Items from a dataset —

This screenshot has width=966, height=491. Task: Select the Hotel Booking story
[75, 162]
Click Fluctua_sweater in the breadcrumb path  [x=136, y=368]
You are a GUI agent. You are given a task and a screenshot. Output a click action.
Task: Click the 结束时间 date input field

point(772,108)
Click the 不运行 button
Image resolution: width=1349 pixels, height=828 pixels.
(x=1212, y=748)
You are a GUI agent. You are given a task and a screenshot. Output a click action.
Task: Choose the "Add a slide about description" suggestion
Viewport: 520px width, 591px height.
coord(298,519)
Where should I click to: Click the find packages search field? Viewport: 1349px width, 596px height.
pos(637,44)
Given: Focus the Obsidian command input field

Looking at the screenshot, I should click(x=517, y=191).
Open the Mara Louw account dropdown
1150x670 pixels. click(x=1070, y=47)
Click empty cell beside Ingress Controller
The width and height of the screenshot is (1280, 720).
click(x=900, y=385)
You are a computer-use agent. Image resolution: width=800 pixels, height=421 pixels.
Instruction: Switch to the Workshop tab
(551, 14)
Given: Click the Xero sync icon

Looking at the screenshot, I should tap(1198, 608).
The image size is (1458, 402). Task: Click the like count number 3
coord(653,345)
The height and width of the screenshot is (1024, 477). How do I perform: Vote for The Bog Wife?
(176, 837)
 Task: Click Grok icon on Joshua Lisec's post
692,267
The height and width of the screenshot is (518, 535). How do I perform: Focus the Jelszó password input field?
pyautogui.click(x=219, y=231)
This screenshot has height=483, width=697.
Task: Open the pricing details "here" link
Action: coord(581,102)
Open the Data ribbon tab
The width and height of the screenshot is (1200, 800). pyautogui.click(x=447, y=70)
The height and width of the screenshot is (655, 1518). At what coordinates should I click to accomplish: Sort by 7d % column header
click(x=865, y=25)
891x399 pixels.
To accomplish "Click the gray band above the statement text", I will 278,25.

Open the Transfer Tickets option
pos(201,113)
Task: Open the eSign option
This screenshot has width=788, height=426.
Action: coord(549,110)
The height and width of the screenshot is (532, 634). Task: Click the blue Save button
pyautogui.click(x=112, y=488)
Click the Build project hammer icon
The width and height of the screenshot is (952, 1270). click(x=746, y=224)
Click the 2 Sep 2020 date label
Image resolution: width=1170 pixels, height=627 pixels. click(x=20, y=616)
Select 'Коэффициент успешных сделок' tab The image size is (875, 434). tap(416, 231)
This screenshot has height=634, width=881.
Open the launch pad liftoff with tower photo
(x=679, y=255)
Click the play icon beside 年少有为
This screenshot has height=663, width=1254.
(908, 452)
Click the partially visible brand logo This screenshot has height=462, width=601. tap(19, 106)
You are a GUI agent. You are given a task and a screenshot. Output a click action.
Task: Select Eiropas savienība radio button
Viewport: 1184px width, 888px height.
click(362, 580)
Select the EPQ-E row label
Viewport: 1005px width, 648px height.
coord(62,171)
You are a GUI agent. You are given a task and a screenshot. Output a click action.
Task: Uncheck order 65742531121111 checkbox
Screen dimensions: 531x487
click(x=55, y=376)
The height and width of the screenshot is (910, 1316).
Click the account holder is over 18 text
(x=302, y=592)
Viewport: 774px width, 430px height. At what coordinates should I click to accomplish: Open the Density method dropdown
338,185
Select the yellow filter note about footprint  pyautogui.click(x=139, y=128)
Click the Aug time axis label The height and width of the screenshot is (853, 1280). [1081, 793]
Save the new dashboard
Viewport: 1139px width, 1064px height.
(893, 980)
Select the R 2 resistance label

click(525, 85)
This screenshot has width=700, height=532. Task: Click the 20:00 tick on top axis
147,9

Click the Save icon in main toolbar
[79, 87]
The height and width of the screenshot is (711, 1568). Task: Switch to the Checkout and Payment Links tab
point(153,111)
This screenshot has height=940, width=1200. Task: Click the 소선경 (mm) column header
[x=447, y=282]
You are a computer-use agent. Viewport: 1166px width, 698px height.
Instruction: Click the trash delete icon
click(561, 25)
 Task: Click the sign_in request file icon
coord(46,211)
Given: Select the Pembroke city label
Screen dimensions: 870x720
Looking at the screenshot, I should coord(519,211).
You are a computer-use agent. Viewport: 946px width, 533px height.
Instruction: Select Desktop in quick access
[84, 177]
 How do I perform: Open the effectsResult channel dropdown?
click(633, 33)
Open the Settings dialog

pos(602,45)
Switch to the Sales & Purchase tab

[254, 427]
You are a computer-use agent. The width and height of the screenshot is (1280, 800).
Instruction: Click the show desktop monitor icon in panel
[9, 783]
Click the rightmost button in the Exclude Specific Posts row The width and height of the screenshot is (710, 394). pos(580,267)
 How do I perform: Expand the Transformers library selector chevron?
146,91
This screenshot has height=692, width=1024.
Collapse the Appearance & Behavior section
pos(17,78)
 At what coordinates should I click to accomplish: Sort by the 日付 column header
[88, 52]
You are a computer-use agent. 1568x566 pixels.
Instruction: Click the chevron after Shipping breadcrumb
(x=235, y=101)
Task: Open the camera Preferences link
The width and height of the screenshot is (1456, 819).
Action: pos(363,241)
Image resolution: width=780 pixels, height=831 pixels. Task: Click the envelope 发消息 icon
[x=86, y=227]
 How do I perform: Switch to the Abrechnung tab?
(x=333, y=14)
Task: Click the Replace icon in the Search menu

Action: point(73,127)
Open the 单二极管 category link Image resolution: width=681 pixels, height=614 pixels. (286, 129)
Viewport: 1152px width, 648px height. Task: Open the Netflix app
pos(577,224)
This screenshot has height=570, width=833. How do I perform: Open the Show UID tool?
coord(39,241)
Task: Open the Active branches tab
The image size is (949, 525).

WHAT YOU SHOULD DO — A faithful, word-for-word copy of the data is the expected answer.

TASK RESULT —
This screenshot has width=966, height=491. Task: Select the Hotel Booking story
[75, 162]
Click Fluctua_sweater in the breadcrumb path  [x=136, y=368]
You are a GUI agent. You are given a task and a screenshot. Output a click action.
Task: Click the 结束时间 date input field

point(772,108)
Click the 不运行 button
Image resolution: width=1349 pixels, height=828 pixels.
(x=1212, y=748)
You are a GUI agent. You are given a task and a screenshot. Output a click action.
Task: Choose the "Add a slide about description" suggestion
Viewport: 520px width, 591px height.
coord(298,519)
Where should I click to: Click the find packages search field? Viewport: 1349px width, 596px height.
pos(637,44)
Given: Focus the Obsidian command input field

Looking at the screenshot, I should click(x=517, y=191).
Open the Mara Louw account dropdown
1150x670 pixels. click(x=1070, y=47)
Click empty cell beside Ingress Controller
The width and height of the screenshot is (1280, 720).
click(x=900, y=385)
You are a computer-use agent. Image resolution: width=800 pixels, height=421 pixels.
Instruction: Switch to the Workshop tab
(551, 14)
Given: Click the Xero sync icon

Looking at the screenshot, I should tap(1198, 608).
The image size is (1458, 402). Task: Click the like count number 3
coord(653,345)
The height and width of the screenshot is (1024, 477). How do I perform: Vote for The Bog Wife?
(176, 837)
 Task: Click Grok icon on Joshua Lisec's post
692,267
The height and width of the screenshot is (518, 535). How do I perform: Focus the Jelszó password input field?
pyautogui.click(x=219, y=231)
This screenshot has height=483, width=697.
Task: Open the pricing details "here" link
Action: coord(581,102)
Open the Data ribbon tab
The width and height of the screenshot is (1200, 800). pyautogui.click(x=447, y=70)
The height and width of the screenshot is (655, 1518). At what coordinates should I click to accomplish: Sort by 7d % column header
click(x=865, y=25)
891x399 pixels.
To accomplish "Click the gray band above the statement text", I will 278,25.

Open the Transfer Tickets option
pos(201,113)
Task: Open the eSign option
This screenshot has width=788, height=426.
Action: coord(549,110)
The height and width of the screenshot is (532, 634). Task: Click the blue Save button
pyautogui.click(x=112, y=488)
Click the Build project hammer icon
The width and height of the screenshot is (952, 1270). click(x=746, y=224)
Click the 2 Sep 2020 date label
Image resolution: width=1170 pixels, height=627 pixels. click(x=20, y=616)
Select 'Коэффициент успешных сделок' tab The image size is (875, 434). tap(416, 231)
This screenshot has height=634, width=881.
Open the launch pad liftoff with tower photo
(x=679, y=255)
Click the play icon beside 年少有为
This screenshot has height=663, width=1254.
(908, 452)
Click the partially visible brand logo This screenshot has height=462, width=601. tap(19, 106)
You are a GUI agent. You are given a task and a screenshot. Output a click action.
Task: Select Eiropas savienība radio button
Viewport: 1184px width, 888px height.
click(362, 580)
Select the EPQ-E row label
Viewport: 1005px width, 648px height.
coord(62,171)
You are a GUI agent. You are given a task and a screenshot. Output a click action.
Task: Uncheck order 65742531121111 checkbox
Screen dimensions: 531x487
click(x=55, y=376)
The height and width of the screenshot is (910, 1316).
Click the account holder is over 18 text
(x=302, y=592)
Viewport: 774px width, 430px height. At what coordinates should I click to accomplish: Open the Density method dropdown
338,185
Select the yellow filter note about footprint  pyautogui.click(x=139, y=128)
Click the Aug time axis label The height and width of the screenshot is (853, 1280). [1081, 793]
Save the new dashboard
Viewport: 1139px width, 1064px height.
(893, 980)
Select the R 2 resistance label

click(525, 85)
This screenshot has width=700, height=532. Task: Click the 20:00 tick on top axis
147,9

Click the Save icon in main toolbar
[79, 87]
The height and width of the screenshot is (711, 1568). Task: Switch to the Checkout and Payment Links tab
point(153,111)
This screenshot has height=940, width=1200. Task: Click the 소선경 (mm) column header
[x=447, y=282]
You are a computer-use agent. Viewport: 1166px width, 698px height.
Instruction: Click the trash delete icon
click(561, 25)
 Task: Click the sign_in request file icon
coord(46,211)
Given: Select the Pembroke city label
Screen dimensions: 870x720
Looking at the screenshot, I should coord(519,211).
You are a computer-use agent. Viewport: 946px width, 533px height.
Instruction: Select Desktop in quick access
[84, 177]
 How do I perform: Open the effectsResult channel dropdown?
click(633, 33)
Open the Settings dialog

pos(602,45)
Switch to the Sales & Purchase tab

[254, 427]
You are a computer-use agent. The width and height of the screenshot is (1280, 800).
Instruction: Click the show desktop monitor icon in panel
[9, 783]
Click the rightmost button in the Exclude Specific Posts row The width and height of the screenshot is (710, 394). pos(580,267)
 How do I perform: Expand the Transformers library selector chevron?
146,91
This screenshot has height=692, width=1024.
Collapse the Appearance & Behavior section
pos(17,78)
 At what coordinates should I click to accomplish: Sort by the 日付 column header
[88, 52]
You are a computer-use agent. 1568x566 pixels.
Instruction: Click the chevron after Shipping breadcrumb
(x=235, y=101)
Task: Open the camera Preferences link
The width and height of the screenshot is (1456, 819).
Action: pos(363,241)
Image resolution: width=780 pixels, height=831 pixels. Task: Click the envelope 发消息 icon
[x=86, y=227]
 How do I perform: Switch to the Abrechnung tab?
(x=333, y=14)
Task: Click the Replace icon in the Search menu

Action: point(73,127)
Open the 单二极管 category link Image resolution: width=681 pixels, height=614 pixels. (286, 129)
Viewport: 1152px width, 648px height. Task: Open the Netflix app
pos(577,224)
This screenshot has height=570, width=833. How do I perform: Open the Show UID tool?
coord(39,241)
Task: Open the Active branches tab
The image size is (949, 525).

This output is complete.